## TASK GOAL:
Among the entries, how many lines carry the string "computer"? Give the number and nothing else.

[Saved data entries]
※

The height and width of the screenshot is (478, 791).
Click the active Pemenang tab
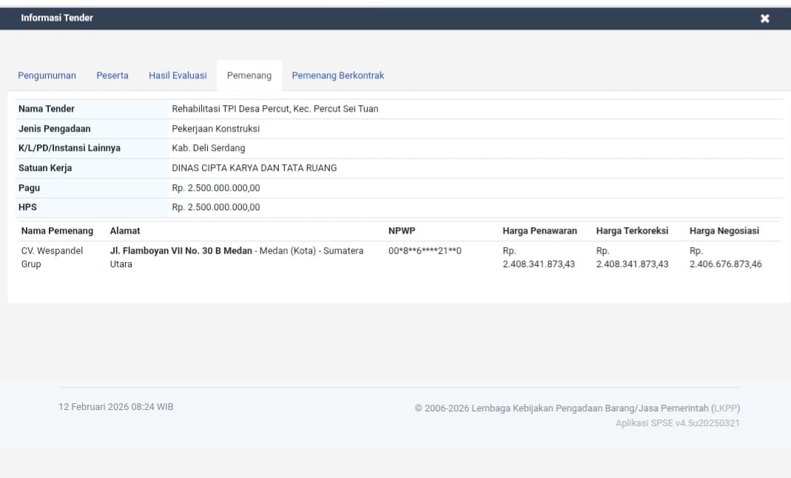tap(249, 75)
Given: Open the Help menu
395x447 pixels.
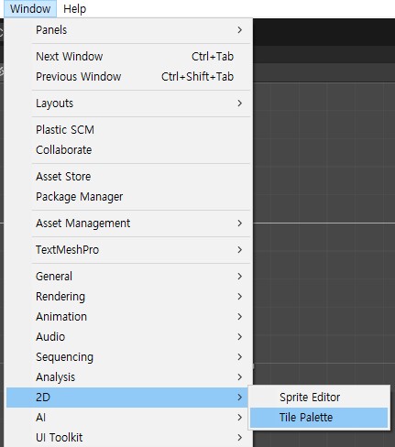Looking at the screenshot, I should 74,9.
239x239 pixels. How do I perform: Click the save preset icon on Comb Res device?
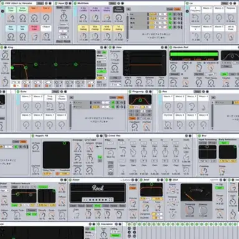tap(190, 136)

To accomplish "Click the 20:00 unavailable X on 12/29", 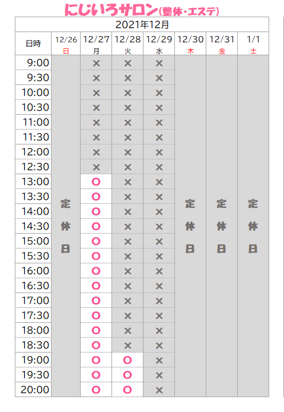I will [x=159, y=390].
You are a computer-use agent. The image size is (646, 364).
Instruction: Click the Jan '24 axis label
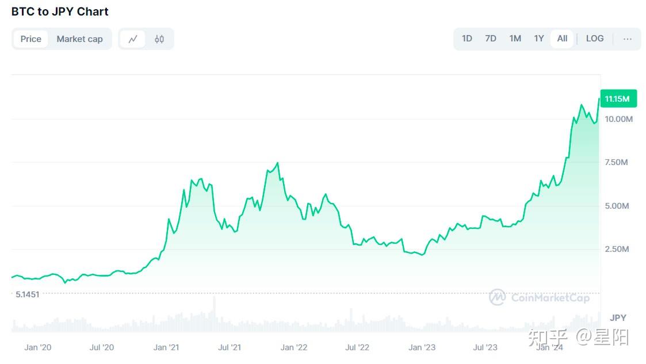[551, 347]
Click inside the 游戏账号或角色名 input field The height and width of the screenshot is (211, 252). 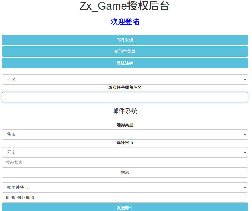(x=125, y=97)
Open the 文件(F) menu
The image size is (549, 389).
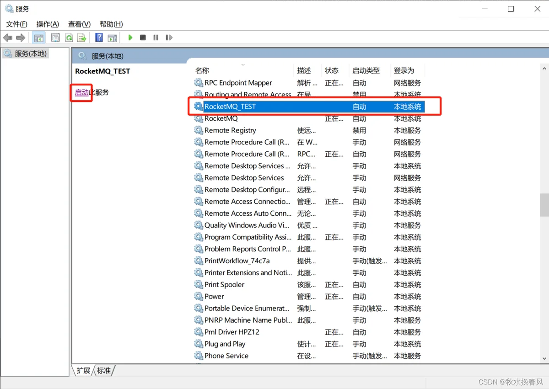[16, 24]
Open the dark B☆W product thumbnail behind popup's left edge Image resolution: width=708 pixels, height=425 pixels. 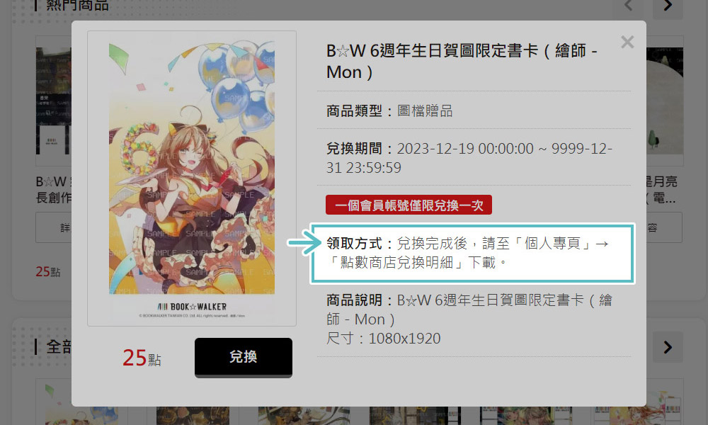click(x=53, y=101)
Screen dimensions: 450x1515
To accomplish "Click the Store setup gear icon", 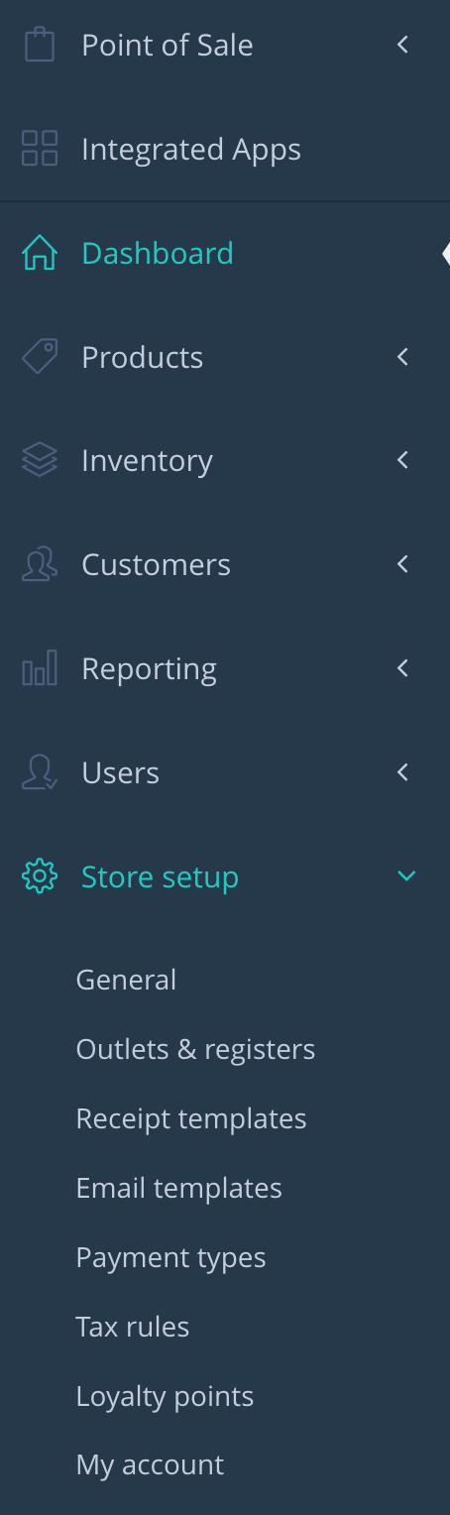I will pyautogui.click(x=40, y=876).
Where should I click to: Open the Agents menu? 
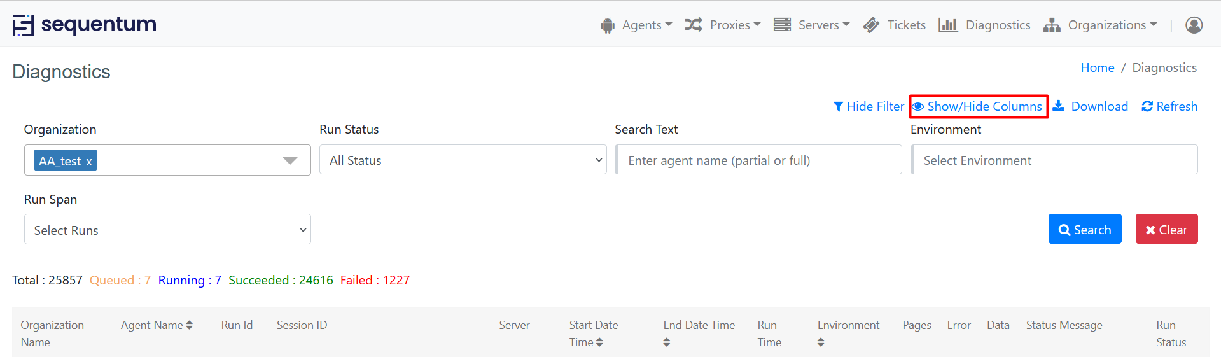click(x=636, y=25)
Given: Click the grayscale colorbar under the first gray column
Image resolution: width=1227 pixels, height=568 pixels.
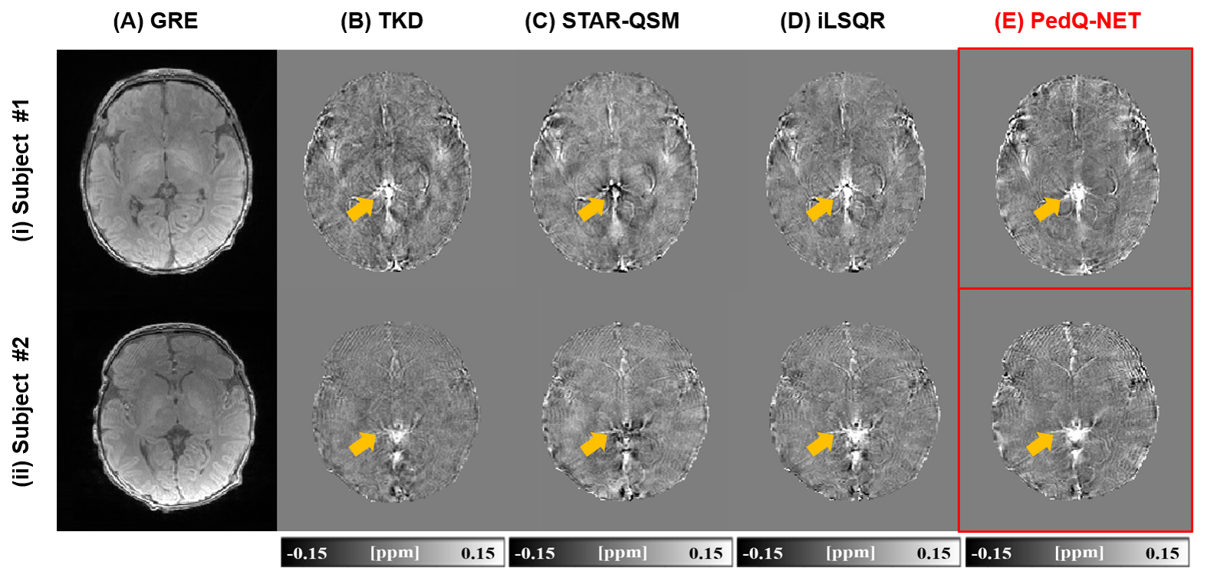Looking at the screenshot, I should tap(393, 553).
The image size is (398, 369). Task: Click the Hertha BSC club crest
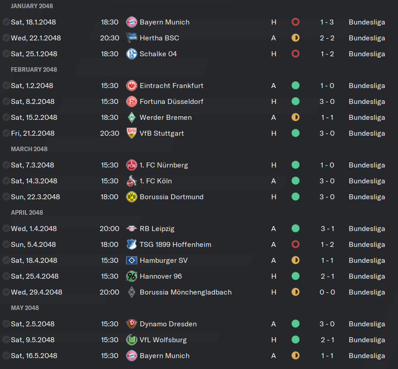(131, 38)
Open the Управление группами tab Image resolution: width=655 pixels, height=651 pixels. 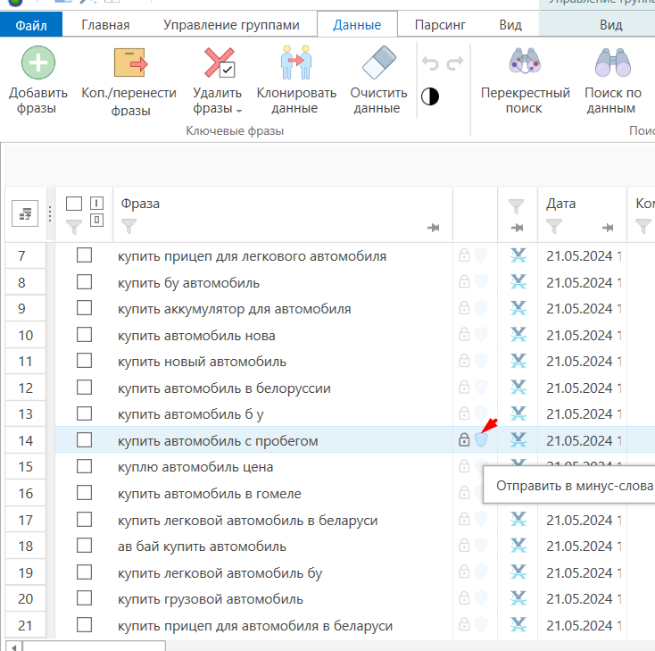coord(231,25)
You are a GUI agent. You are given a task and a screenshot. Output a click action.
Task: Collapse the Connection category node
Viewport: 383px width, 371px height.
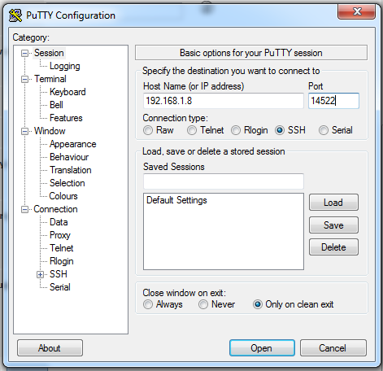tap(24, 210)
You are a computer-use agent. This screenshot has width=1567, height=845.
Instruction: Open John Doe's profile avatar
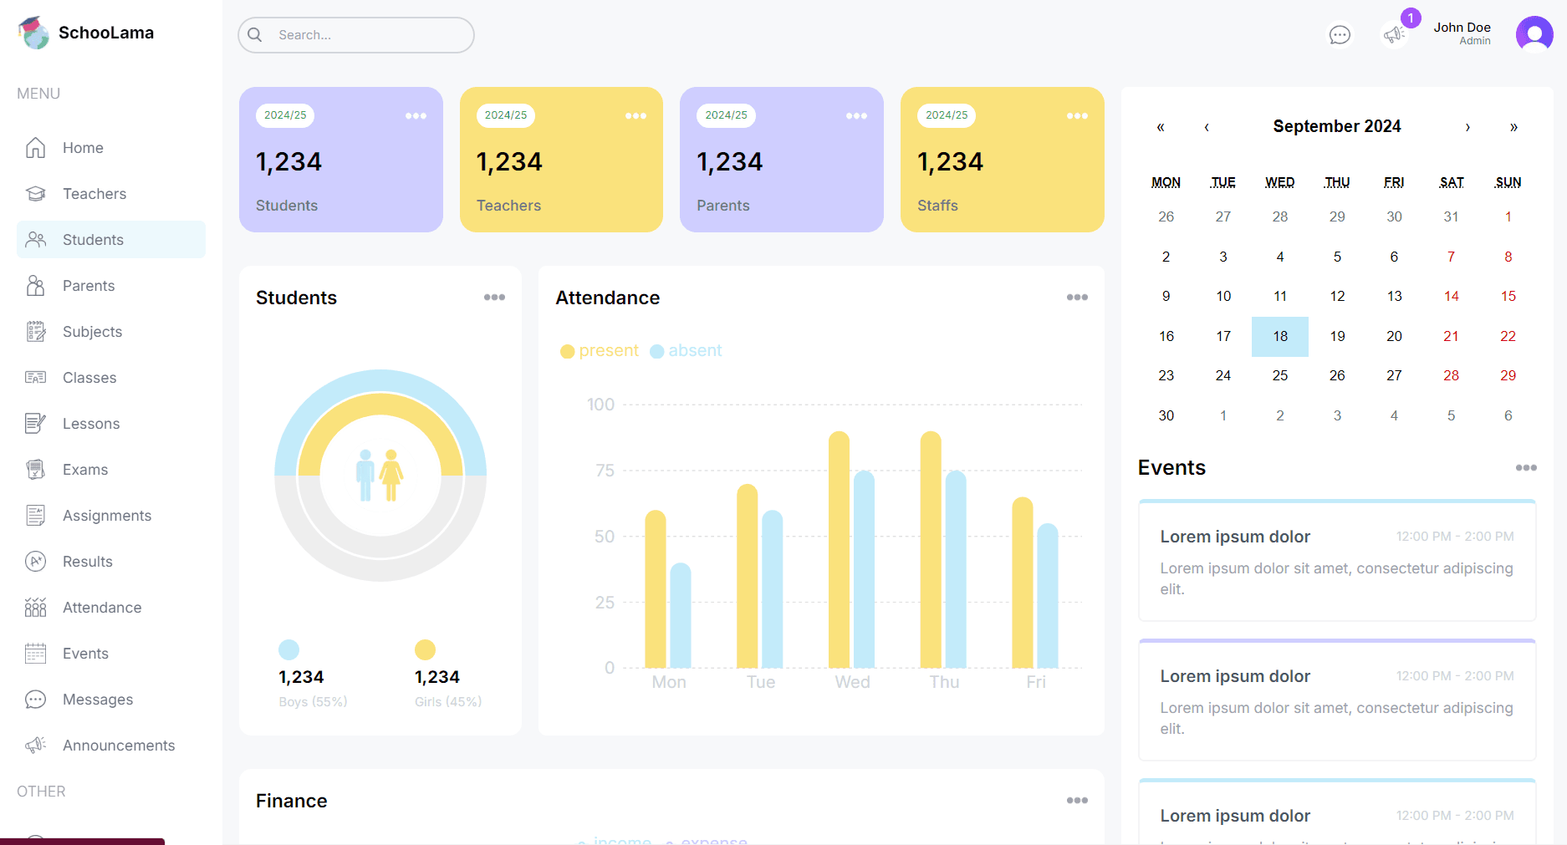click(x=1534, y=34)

※

## ANSWER AREA:
2